Start of Block

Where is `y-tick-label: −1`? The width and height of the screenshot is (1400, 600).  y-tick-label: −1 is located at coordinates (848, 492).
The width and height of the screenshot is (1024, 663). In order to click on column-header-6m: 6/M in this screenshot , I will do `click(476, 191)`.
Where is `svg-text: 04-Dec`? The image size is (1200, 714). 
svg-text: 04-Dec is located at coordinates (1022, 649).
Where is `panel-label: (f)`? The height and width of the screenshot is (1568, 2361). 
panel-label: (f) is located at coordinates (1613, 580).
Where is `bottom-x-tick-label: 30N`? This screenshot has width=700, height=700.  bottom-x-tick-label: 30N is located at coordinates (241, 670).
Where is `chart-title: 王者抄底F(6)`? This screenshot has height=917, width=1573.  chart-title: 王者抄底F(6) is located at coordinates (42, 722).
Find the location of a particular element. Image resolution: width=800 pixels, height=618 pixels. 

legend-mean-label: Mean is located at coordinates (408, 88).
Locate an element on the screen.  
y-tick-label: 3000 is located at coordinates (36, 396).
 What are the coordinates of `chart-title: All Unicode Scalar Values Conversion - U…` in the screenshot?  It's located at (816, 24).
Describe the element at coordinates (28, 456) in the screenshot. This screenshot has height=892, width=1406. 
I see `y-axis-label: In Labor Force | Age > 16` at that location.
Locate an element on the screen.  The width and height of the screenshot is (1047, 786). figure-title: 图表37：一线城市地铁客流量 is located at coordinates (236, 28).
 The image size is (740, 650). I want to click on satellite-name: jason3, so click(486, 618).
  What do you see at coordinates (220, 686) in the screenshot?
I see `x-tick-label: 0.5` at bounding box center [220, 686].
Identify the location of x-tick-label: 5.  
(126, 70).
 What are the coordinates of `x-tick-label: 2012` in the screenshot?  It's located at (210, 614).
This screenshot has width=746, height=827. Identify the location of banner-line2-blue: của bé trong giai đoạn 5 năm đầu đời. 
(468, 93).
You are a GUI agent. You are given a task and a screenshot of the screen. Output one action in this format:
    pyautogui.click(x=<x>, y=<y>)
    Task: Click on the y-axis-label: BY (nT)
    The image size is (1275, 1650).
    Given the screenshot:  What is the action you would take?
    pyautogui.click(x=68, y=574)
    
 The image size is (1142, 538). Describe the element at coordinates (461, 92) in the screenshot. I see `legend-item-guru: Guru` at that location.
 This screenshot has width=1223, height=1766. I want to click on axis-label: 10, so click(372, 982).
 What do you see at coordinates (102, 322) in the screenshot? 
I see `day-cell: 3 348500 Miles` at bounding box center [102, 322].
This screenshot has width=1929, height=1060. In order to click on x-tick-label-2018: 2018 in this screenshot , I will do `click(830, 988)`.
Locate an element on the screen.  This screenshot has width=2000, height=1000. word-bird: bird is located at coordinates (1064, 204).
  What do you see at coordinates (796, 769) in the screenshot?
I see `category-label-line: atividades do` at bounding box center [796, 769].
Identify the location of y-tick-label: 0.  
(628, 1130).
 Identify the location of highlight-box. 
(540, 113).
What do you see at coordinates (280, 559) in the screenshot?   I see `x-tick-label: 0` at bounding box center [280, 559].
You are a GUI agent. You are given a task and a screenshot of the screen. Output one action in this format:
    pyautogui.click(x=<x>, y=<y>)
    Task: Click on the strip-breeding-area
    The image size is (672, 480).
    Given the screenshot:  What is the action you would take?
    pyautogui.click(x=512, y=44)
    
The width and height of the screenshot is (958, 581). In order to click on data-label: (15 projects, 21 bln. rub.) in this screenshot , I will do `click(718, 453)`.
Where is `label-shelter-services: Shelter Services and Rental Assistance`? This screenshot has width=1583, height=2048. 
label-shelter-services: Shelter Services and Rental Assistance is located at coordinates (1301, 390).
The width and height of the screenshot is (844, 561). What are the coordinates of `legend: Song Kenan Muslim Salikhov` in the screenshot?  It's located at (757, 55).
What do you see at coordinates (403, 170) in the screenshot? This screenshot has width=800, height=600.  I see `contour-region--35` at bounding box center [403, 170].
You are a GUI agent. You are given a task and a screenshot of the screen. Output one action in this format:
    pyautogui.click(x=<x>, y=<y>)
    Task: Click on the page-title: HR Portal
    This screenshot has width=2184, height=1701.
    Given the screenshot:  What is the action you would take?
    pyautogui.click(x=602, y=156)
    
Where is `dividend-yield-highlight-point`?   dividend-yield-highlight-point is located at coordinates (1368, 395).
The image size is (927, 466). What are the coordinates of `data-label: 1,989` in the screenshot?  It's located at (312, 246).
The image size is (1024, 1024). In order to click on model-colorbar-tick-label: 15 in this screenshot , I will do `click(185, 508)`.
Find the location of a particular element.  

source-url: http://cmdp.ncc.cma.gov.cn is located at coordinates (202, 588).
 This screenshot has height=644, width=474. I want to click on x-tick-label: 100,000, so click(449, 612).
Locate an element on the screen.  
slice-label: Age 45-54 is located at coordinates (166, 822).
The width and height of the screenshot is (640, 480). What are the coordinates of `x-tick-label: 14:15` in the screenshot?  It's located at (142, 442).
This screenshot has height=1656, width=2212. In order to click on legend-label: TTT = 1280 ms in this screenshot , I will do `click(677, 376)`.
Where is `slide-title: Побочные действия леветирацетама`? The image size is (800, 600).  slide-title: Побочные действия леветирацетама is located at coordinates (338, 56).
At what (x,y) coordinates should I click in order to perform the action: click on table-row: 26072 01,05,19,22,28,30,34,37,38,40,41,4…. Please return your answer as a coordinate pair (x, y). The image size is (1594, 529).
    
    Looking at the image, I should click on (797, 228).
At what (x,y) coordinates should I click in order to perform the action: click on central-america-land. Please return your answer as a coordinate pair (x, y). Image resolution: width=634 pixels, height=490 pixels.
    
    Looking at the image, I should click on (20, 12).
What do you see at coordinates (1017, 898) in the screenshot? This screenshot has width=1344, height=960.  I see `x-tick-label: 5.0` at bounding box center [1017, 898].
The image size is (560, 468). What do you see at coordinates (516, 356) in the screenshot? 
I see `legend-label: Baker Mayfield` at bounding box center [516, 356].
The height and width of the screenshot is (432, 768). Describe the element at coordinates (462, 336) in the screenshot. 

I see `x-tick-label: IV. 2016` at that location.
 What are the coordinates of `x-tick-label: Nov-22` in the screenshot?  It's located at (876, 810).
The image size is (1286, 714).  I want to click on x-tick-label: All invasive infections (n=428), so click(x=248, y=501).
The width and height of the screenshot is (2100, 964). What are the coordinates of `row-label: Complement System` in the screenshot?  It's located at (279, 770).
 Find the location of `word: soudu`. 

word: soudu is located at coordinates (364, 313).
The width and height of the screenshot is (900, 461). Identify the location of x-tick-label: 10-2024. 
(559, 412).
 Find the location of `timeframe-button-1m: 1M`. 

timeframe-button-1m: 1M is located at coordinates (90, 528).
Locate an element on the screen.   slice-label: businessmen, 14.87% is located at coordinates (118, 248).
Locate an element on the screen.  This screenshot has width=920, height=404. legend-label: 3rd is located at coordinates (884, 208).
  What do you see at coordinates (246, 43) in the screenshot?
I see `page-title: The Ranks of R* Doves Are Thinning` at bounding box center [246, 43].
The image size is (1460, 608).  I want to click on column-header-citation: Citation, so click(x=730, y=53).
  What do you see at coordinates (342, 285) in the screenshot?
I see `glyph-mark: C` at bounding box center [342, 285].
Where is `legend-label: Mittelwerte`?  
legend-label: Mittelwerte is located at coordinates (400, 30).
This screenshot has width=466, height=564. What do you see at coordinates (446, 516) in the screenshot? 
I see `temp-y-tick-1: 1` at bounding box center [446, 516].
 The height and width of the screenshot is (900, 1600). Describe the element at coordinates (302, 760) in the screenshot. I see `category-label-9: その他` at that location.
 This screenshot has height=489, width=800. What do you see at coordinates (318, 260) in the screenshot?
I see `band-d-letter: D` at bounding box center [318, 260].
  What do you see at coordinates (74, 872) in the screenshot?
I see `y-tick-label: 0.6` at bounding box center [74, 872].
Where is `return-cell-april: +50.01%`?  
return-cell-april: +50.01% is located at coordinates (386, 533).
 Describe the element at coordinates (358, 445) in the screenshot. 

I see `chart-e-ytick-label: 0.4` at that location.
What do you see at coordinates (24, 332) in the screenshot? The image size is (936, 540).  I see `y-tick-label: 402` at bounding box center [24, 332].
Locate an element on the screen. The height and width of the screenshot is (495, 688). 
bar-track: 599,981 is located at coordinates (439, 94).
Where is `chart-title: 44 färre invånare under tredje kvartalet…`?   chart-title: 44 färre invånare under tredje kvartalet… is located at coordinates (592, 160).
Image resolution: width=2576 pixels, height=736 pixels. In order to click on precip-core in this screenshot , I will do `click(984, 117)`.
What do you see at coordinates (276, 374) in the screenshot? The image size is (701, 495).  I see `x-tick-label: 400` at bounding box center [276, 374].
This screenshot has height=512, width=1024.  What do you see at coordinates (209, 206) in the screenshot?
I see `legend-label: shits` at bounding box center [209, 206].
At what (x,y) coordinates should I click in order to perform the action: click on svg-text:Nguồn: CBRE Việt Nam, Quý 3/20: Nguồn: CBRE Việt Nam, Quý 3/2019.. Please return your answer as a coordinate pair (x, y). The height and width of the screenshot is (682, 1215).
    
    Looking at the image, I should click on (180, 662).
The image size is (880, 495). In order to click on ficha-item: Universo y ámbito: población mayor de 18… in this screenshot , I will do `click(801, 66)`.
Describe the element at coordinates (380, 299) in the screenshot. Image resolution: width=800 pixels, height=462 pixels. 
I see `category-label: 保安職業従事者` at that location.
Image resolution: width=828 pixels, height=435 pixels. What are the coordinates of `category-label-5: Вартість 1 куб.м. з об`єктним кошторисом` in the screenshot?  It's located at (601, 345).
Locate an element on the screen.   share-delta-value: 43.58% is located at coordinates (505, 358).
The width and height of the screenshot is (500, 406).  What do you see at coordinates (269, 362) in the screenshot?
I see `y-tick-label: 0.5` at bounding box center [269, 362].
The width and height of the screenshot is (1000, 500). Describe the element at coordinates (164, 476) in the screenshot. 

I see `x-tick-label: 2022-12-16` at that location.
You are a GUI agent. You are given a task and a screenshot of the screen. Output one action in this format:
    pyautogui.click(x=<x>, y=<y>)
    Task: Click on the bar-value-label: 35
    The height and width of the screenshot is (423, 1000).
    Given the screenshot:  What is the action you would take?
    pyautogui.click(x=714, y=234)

End of Block

Activity:
Convert everything from the start of the listing down to the line containing "In Labor Force" into a numbered list, with one item per line and blank lines left out.

Exercise output:
1. Where is `y-tick-label: −1`? The width and height of the screenshot is (1400, 600).  y-tick-label: −1 is located at coordinates (848, 492).
2. The width and height of the screenshot is (1024, 663). In order to click on column-header-6m: 6/M in this screenshot , I will do `click(476, 191)`.
3. Where is `svg-text: 04-Dec`? The image size is (1200, 714). 
4. svg-text: 04-Dec is located at coordinates (1022, 649).
5. Where is `panel-label: (f)`? The height and width of the screenshot is (1568, 2361). 
6. panel-label: (f) is located at coordinates (1613, 580).
7. Where is `bottom-x-tick-label: 30N`? This screenshot has width=700, height=700.  bottom-x-tick-label: 30N is located at coordinates (241, 670).
8. Where is `chart-title: 王者抄底F(6)`? This screenshot has height=917, width=1573.  chart-title: 王者抄底F(6) is located at coordinates (42, 722).
9. Find the location of a particular element. Image resolution: width=800 pixels, height=618 pixels. 
10. legend-mean-label: Mean is located at coordinates (408, 88).
11. Locate an element on the screen.  
12. y-tick-label: 3000 is located at coordinates (36, 396).
13.  What are the coordinates of `chart-title: All Unicode Scalar Values Conversion - U…` in the screenshot?  It's located at (816, 24).
14. Describe the element at coordinates (28, 456) in the screenshot. This screenshot has height=892, width=1406. 
15. I see `y-axis-label: In Labor Force | Age > 16` at that location.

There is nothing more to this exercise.